The struggle to figure out what contains GMO’s and what doesn’t may be coming to an end. An initiative in Oregon to require the labeling of genetically modified foods has qualified for a statewide vote in November.
If passed, the GMO Right to Know would require manufacturers, retailers, and suppliers to label raw and packaged foods produced entirely or partially by genetic engineering.
Pet food or food served in restaurants would not be included.
If voted in, the initiative would go into effect January of 2016.
This isn’t the first go-round with GMO labelling. In 2002, a measure was defeated in Oregon. Vermont, Maine, and Connecticut already have laws that require GMO’s to be identified on the label.
Pro GMO entities will again fight with both barrels blazing clouding the difference between hybrid food and genetically modified. Hybrid foods such as the boysenberry, are created at the farm level. Take the boysenberry for example. In the 1920's, a farmer in northern California spliced a European raspberry with a common blackberry and came up with a completely new berry, which was uncovered by Walter Knott of Knott's Berry Farm. There were no chemicals or evil scientists involved in the creation of the boysenberry, just a farmer and a couple of berry plants that he technically genetically engineered on his farm. Many hybrids are newer and not established enough to create seeds that will plant seedlings on their own. Although many are created by man, hybrids can and do happen naturally.

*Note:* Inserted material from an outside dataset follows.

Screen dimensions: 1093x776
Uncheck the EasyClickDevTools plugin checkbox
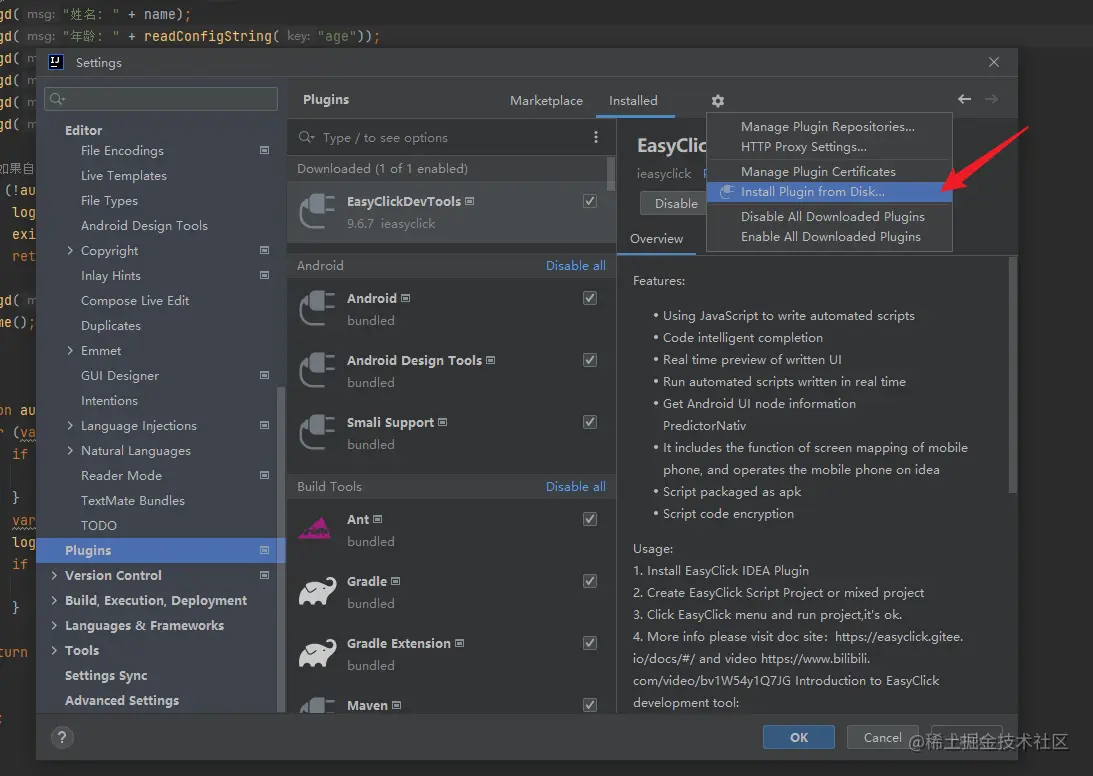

GMO, or genetically modified organisms can be any plant, animal or microorganism that has been genetically altered using molecular genetics techniques such as gene cloning and protein engineering. Plants like corn that has the pesticide Bt engineered into its genetic makeup to make it resistant to certain pests are GMO crops. Bt is a natural pesticide, but it would never naturally find its way into corn seed. GMO cannot happen naturally.
The best thing you can do is ignore the ads and educate yourself.